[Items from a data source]

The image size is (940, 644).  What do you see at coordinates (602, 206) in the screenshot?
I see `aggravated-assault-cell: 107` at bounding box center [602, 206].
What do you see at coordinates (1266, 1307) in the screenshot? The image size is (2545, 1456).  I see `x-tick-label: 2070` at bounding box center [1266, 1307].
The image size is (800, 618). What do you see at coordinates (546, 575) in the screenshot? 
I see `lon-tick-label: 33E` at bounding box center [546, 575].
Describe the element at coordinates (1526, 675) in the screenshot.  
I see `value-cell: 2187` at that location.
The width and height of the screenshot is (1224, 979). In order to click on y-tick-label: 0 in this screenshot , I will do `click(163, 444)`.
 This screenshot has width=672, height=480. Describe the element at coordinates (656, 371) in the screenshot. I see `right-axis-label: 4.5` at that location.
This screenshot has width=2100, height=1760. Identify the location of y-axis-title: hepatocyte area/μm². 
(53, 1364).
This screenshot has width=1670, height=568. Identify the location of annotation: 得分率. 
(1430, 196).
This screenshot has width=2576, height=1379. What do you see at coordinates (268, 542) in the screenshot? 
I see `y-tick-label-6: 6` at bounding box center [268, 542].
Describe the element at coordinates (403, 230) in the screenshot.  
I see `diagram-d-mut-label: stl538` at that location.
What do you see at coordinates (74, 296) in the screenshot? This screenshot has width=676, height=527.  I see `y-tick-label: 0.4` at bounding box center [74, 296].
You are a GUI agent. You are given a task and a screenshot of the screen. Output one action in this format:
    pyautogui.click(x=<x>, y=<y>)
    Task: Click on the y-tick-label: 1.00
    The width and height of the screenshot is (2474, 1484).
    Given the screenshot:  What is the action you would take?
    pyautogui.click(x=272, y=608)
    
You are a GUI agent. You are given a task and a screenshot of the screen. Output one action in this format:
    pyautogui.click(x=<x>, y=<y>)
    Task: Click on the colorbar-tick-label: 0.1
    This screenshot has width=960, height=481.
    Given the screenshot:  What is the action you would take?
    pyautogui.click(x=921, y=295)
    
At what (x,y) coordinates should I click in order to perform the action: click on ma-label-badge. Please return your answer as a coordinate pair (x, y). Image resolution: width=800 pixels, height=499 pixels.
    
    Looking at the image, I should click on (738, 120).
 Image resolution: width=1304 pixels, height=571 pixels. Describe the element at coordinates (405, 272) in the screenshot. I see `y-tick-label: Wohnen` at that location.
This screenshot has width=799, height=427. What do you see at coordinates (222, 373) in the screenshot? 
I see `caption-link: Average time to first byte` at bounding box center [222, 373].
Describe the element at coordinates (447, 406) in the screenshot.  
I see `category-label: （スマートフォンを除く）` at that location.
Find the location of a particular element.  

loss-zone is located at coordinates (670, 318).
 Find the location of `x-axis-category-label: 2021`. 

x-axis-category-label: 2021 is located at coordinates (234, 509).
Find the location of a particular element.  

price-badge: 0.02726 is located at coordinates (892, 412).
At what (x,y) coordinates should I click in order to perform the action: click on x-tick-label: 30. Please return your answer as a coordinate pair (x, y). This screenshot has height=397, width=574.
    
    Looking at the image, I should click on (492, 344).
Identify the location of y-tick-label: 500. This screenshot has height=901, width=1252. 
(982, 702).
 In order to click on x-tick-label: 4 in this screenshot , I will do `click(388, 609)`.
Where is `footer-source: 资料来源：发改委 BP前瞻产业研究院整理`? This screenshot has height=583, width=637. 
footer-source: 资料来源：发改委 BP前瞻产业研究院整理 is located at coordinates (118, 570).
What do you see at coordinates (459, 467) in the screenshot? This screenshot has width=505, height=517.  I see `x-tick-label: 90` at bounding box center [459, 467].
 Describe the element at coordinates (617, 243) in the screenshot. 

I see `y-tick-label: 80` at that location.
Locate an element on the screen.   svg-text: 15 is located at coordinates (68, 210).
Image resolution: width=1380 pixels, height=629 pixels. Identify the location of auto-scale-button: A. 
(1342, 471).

## What is expected
Reproduce the stretch of material from the line containing "The width and height of the screenshot is (1224, 979)." through the line containing "center [222, 373].", keeping every line identical to the original.

## Response box
The width and height of the screenshot is (1224, 979). In order to click on y-tick-label: 0 in this screenshot , I will do `click(163, 444)`.
 This screenshot has width=672, height=480. Describe the element at coordinates (656, 371) in the screenshot. I see `right-axis-label: 4.5` at that location.
This screenshot has width=2100, height=1760. Identify the location of y-axis-title: hepatocyte area/μm². 
(53, 1364).
This screenshot has width=1670, height=568. Identify the location of annotation: 得分率. 
(1430, 196).
This screenshot has width=2576, height=1379. What do you see at coordinates (268, 542) in the screenshot? 
I see `y-tick-label-6: 6` at bounding box center [268, 542].
Describe the element at coordinates (403, 230) in the screenshot.  
I see `diagram-d-mut-label: stl538` at that location.
What do you see at coordinates (74, 296) in the screenshot? This screenshot has width=676, height=527.  I see `y-tick-label: 0.4` at bounding box center [74, 296].
You are a GUI agent. You are given a task and a screenshot of the screen. Output one action in this format:
    pyautogui.click(x=<x>, y=<y>)
    Task: Click on the y-tick-label: 1.00
    The width and height of the screenshot is (2474, 1484).
    Given the screenshot:  What is the action you would take?
    pyautogui.click(x=272, y=608)
    
You are a GUI agent. You are given a task and a screenshot of the screen. Output one action in this format:
    pyautogui.click(x=<x>, y=<y>)
    Task: Click on the colorbar-tick-label: 0.1
    This screenshot has width=960, height=481.
    Given the screenshot:  What is the action you would take?
    pyautogui.click(x=921, y=295)
    
At what (x,y) coordinates should I click in order to perform the action: click on ma-label-badge. Please return your answer as a coordinate pair (x, y). Image resolution: width=800 pixels, height=499 pixels.
    
    Looking at the image, I should click on (738, 120).
 Image resolution: width=1304 pixels, height=571 pixels. Describe the element at coordinates (405, 272) in the screenshot. I see `y-tick-label: Wohnen` at that location.
This screenshot has width=799, height=427. What do you see at coordinates (222, 373) in the screenshot? 
I see `caption-link: Average time to first byte` at bounding box center [222, 373].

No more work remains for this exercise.